Dr. Foster’s presentation moved quickly explaining how workers’ compensation treatment and drug prescription moved from whatever, without questions, that the doctor ordered for the injured worker to more and more states adopting guidelines that were either created by the state or that followed the Office of Disability Guidelines (ODG) or that followed the recommendations of the American College of Occupational & Environmental Medicine (ACOEM) or that followed some combination.

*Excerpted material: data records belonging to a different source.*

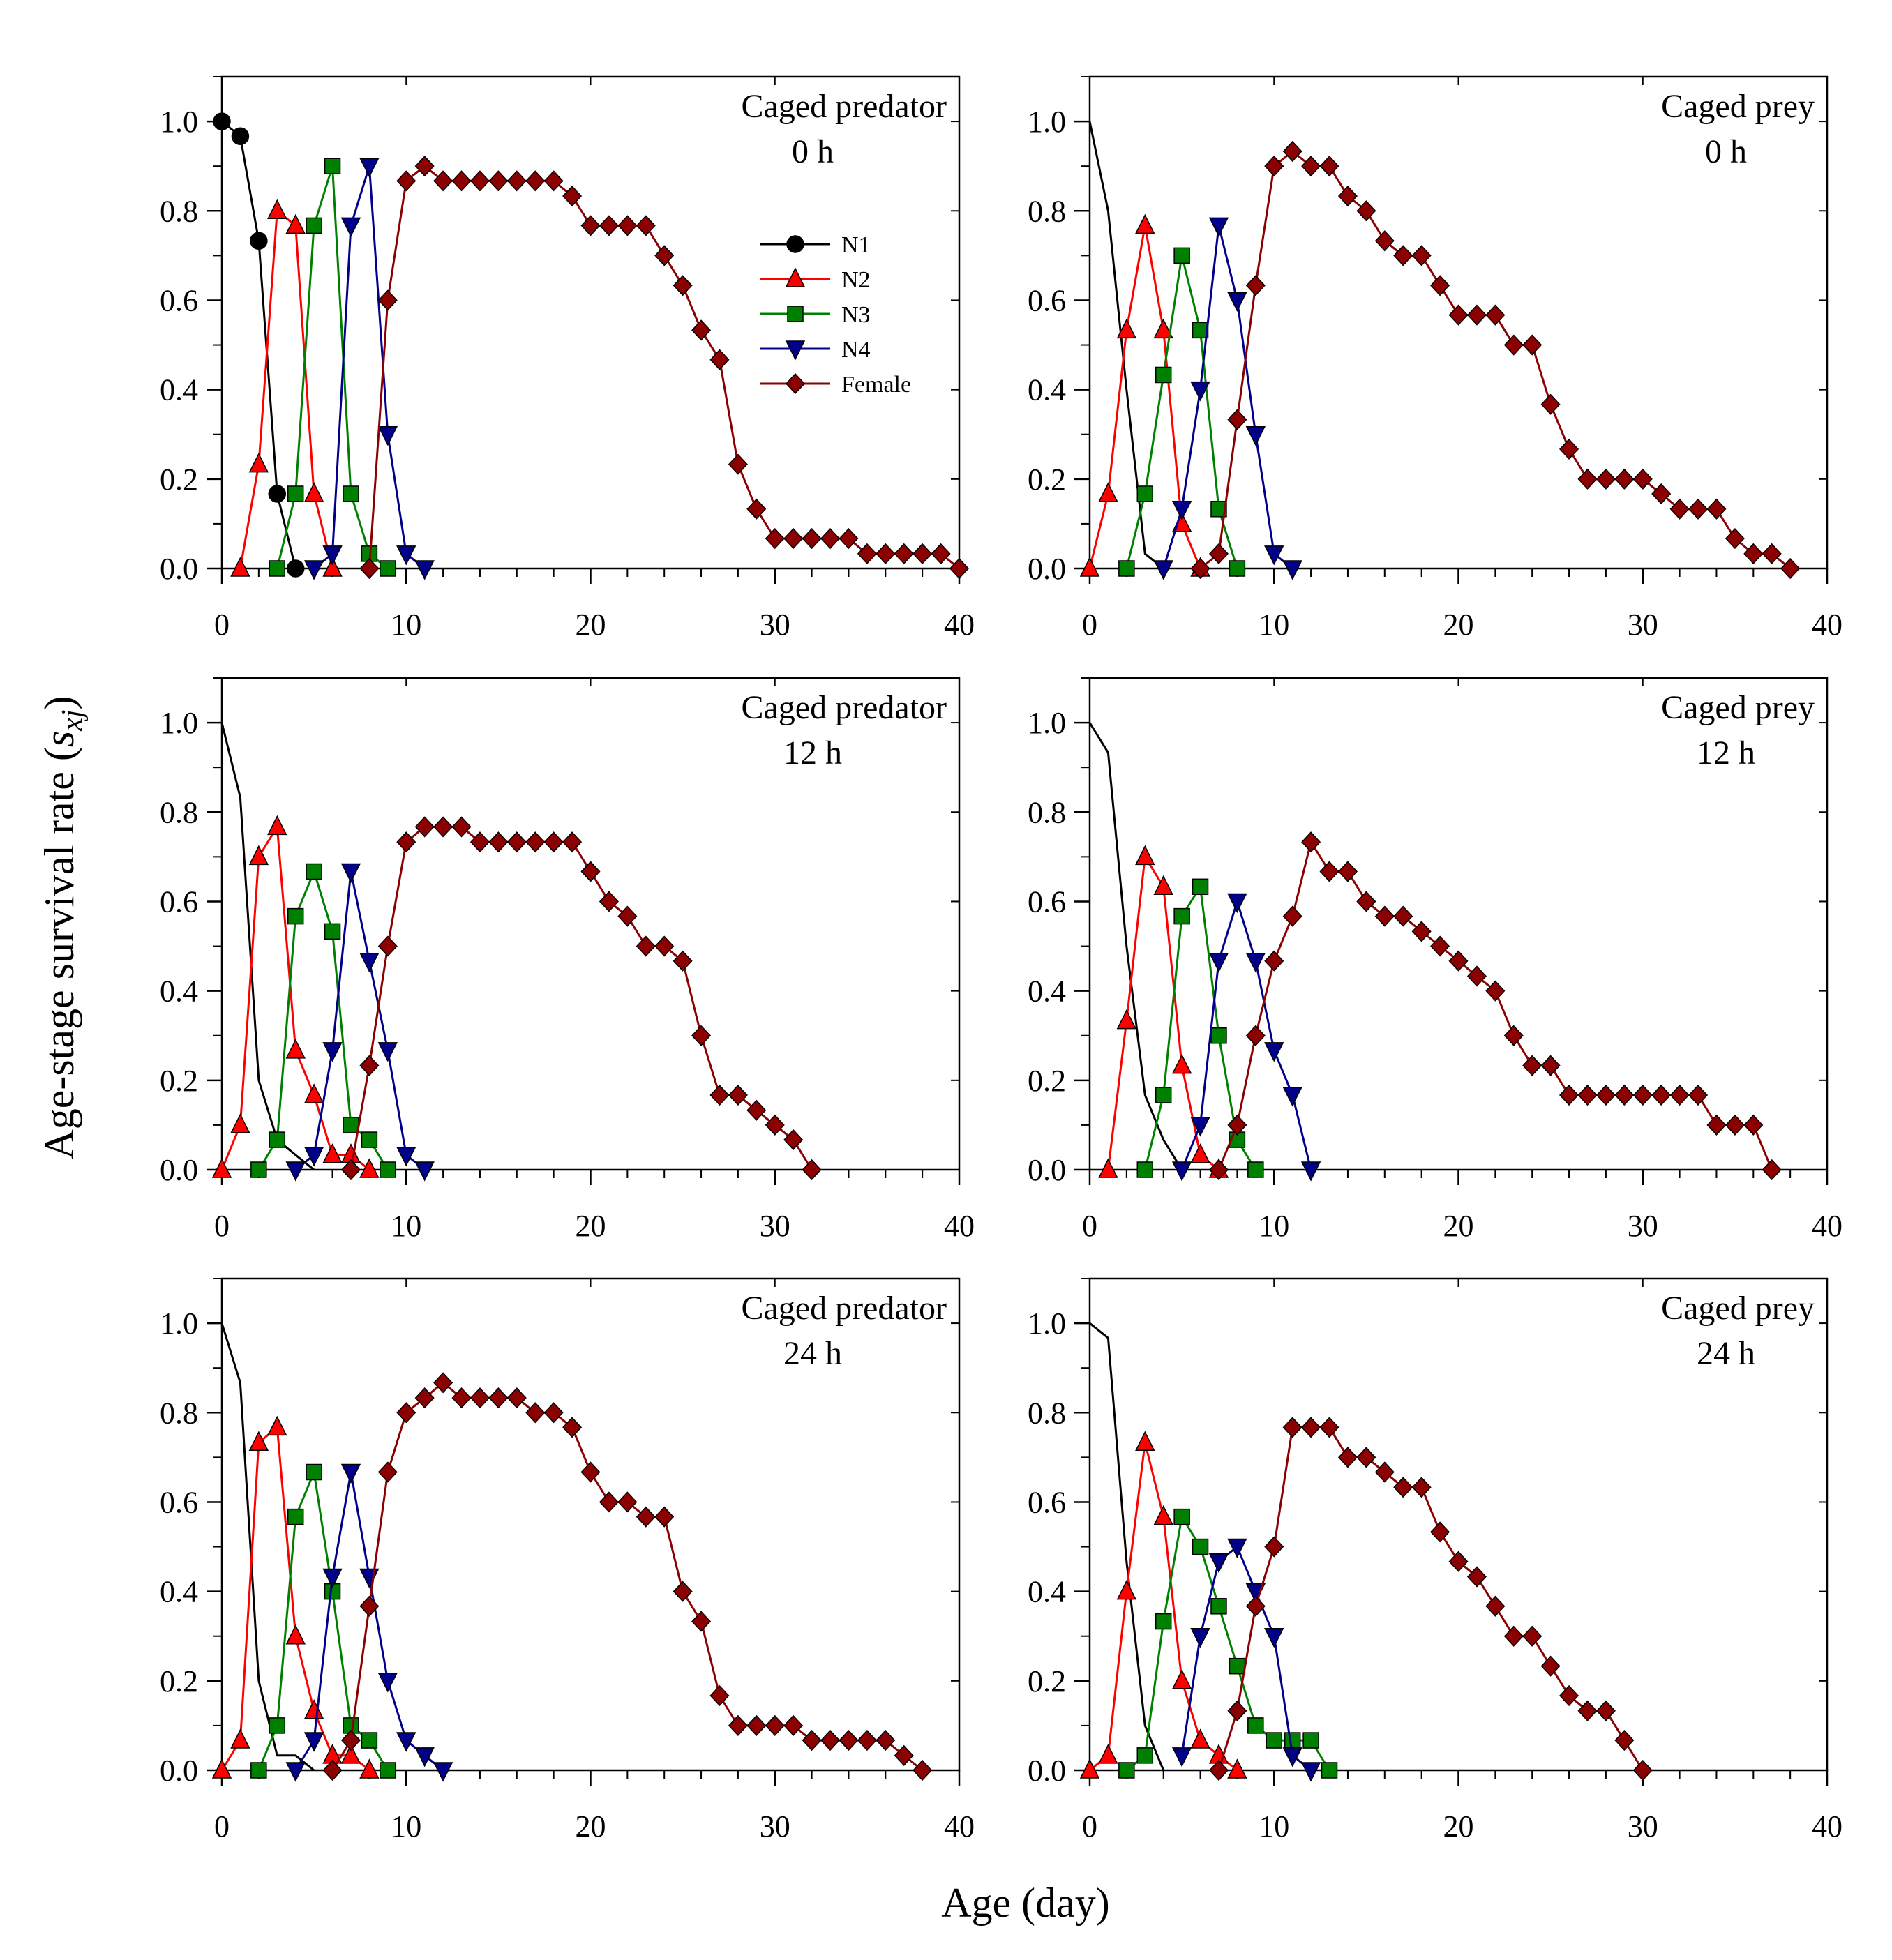 The width and height of the screenshot is (1892, 1960). I want to click on panel-subtitle: 0 h, so click(1726, 152).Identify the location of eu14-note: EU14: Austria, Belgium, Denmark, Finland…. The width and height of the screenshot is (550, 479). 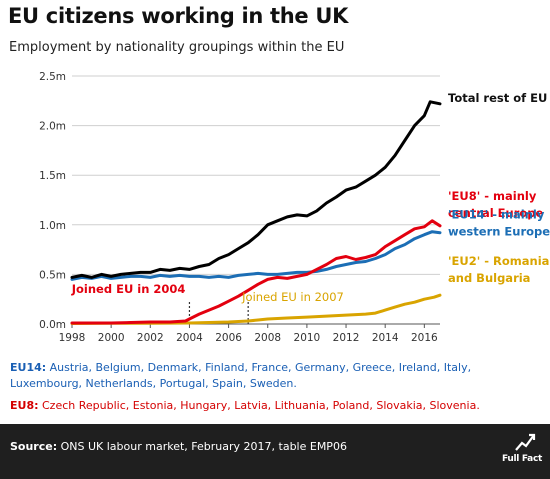
(270, 376).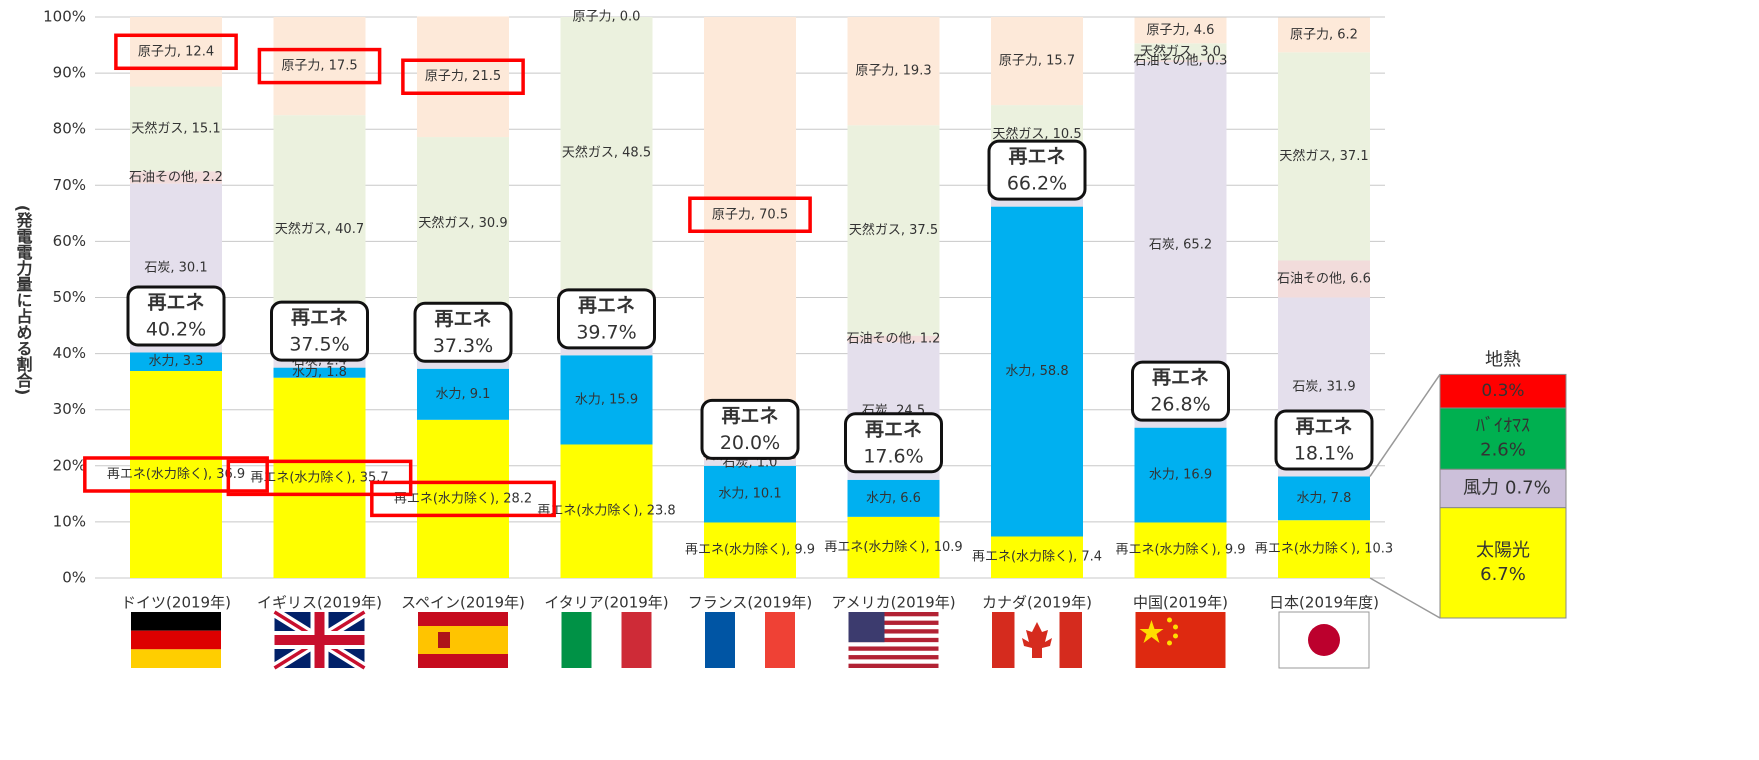 The height and width of the screenshot is (760, 1759). Describe the element at coordinates (176, 603) in the screenshot. I see `x-tick-label: ドイツ(2019年)` at that location.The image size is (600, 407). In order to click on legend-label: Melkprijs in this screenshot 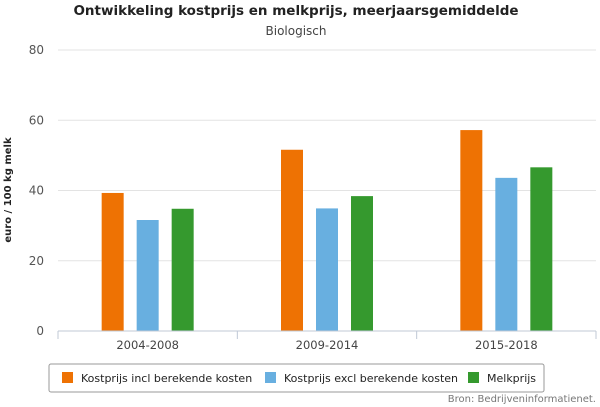, I will do `click(512, 378)`.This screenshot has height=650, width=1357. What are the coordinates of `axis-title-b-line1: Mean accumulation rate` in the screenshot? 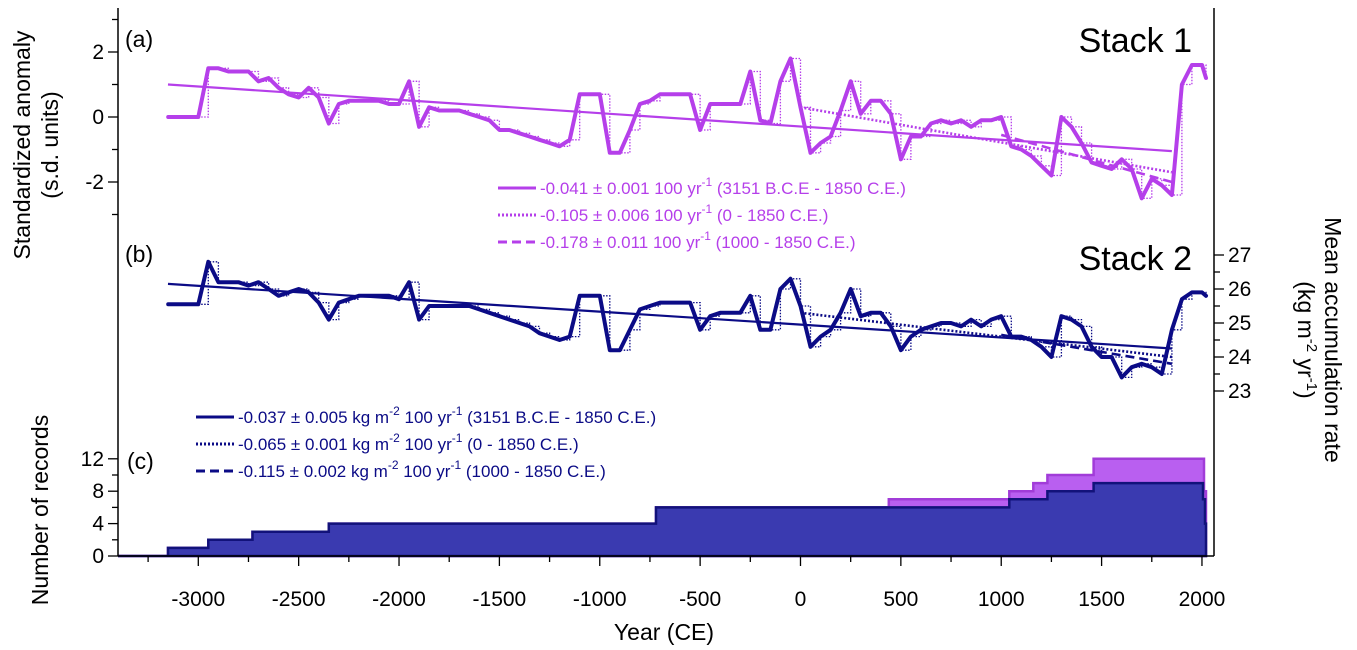 It's located at (1333, 340).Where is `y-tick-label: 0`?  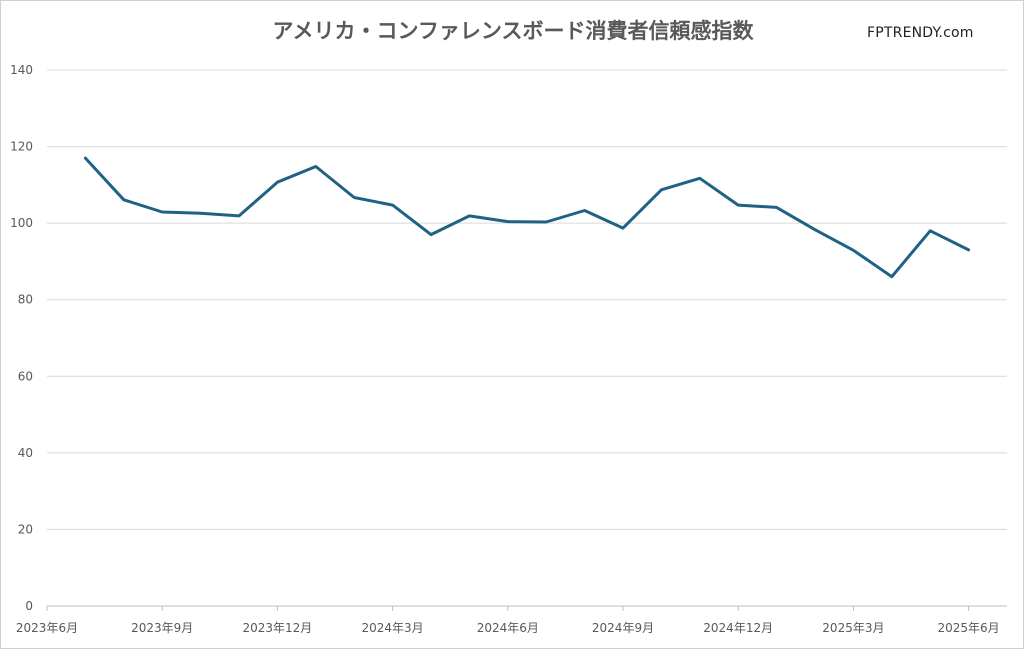
y-tick-label: 0 is located at coordinates (29, 606).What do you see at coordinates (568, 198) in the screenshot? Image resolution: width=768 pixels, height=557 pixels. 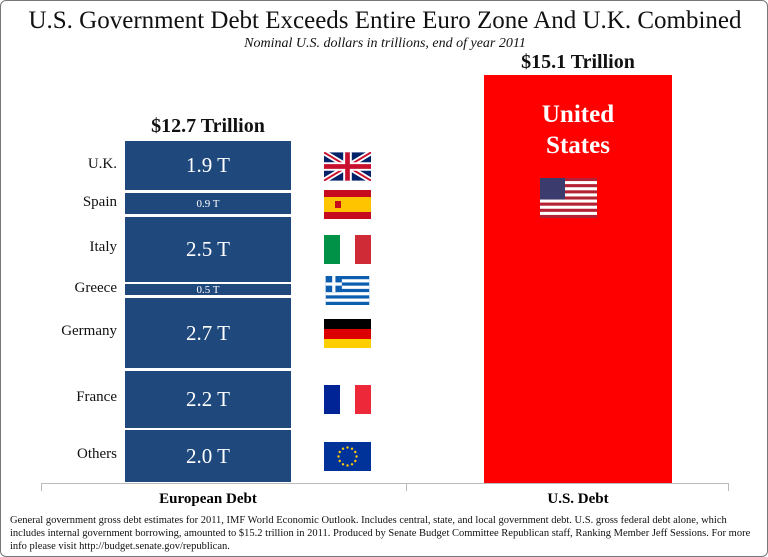 I see `us-flag-icon` at bounding box center [568, 198].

His presentation showed that by using treatment guidelines, most states had shown some “control” over the rising costs of workers’ compensation, with the exception of State of New York (which has created its own treatment guidelines). One area where treatment guidelines seem to have the greatest impact was in the approval of opioid treatment for injured workers suffering extreme and/or chronic pain. Many insurance companies and their adjusters have used these guidelines, not such as a guide but much more like something which to adhere to very strictly without wiggle room. Nowhere is this more apparent than with prescription opioids.

It was during the question and answer section of Foster’s presentation that members of the audience brought up very similar tales of adjusters using guidelines to basically “cut off” the injured worker from any opioid medication beyond what the “guidelines” suggest. A common thread was the following: the earliest the insurance company will allow a patient refill of their opioid prescription is 28 days (2 days before the patient’s current script ends), when the patient turns in a new script at the 28 days mark some insurance companies then ask for 7 to 10 days to authorize the new opioid script thus leaving the patient without opioid medication to cover for that time period placing the patient at risk for withdrawal, not to mention the emotional and psychological impact the fight every month to fill their physician order medication has on the injured worker. Meanwhile in California a great many of the utilization review physicians are from ER specialty a discipline that doesn’t prepare the physician to take care of patient for the long term, an observation that I shared with the audience and with which the audience agreed.

So in short when it comes to opioid prescriptions the injured worker is basically made powerless by the very program that’s been put in place to “help the injured worker return to pre-injury condition as quickly as possible”.